Dopo che Gheddafi ha concordato con Usa e Gran Bretagna lo smantellamento dei suoi programmi per le armi di sterminio, gli affari in Libia non vanno bene per l’Italia. Il 2 ottobre l’Eni ha conquistato quattro concessioni per prospezioni e sfruttamento di pozzi di petrolio, a Murzuq e a Kufra, però in precedenza i vantaggi principali sono andati ad americani e concorrenti stranieri. Le nostre esportazioni hanno subito un calo. Tripoli manda segnali di raffreddamento. Da oltre un anno non rimpiazza l’ambasciatore a Roma. Il senatore Sandro Battisti, Margherita, domanda a Fini, in un’interrogazione, quali misure adotterà sul giorno della vendetta.

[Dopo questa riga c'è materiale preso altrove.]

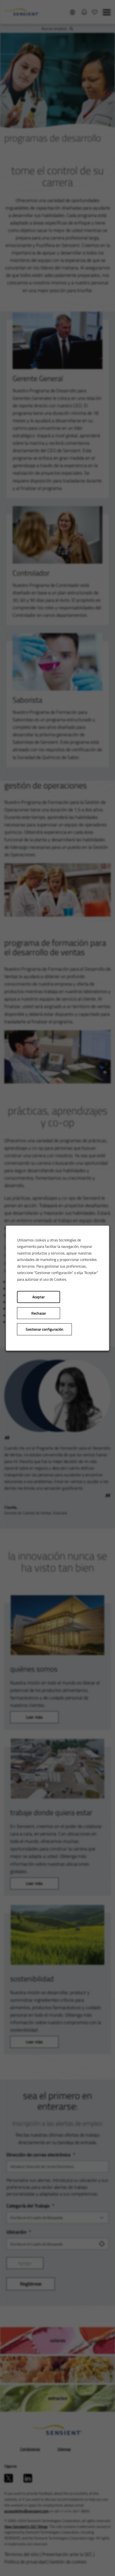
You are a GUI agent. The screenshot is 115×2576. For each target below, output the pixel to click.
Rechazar (38, 1313)
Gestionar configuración (44, 1329)
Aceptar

Giovanna Ortu avanza un’ipotesi: «La difficoltà dell’esecutivo a dialogare con i libici va messa in relazione all’attenzione da essi riservata ai possibili vincitori della nuova tornata elettorale, primo fra tutti Romano Prodi. Per intervistarlo è arrivato in Italia il capo del Dipartimento informazione della Jamahiria». In estate, è vero, il candidato dell’Unione per Palazzo Chigi ha dato una lunga intervista alla tv libica. Lo stesso Prodi, nel 2004, andò in vacanza in Libia. Gheddafi, grato per l’invito a Bruxelles del 2004, lo invitò a parlare al congresso dei Comitati popolari. E il caso, in questi casi, conta poco.

Una protesta davanti all’ambasciata italiana di Tripoli negli anni Ottanta, quando con cadenza regolare venivano organizzati cortei anti-italiani in Libia.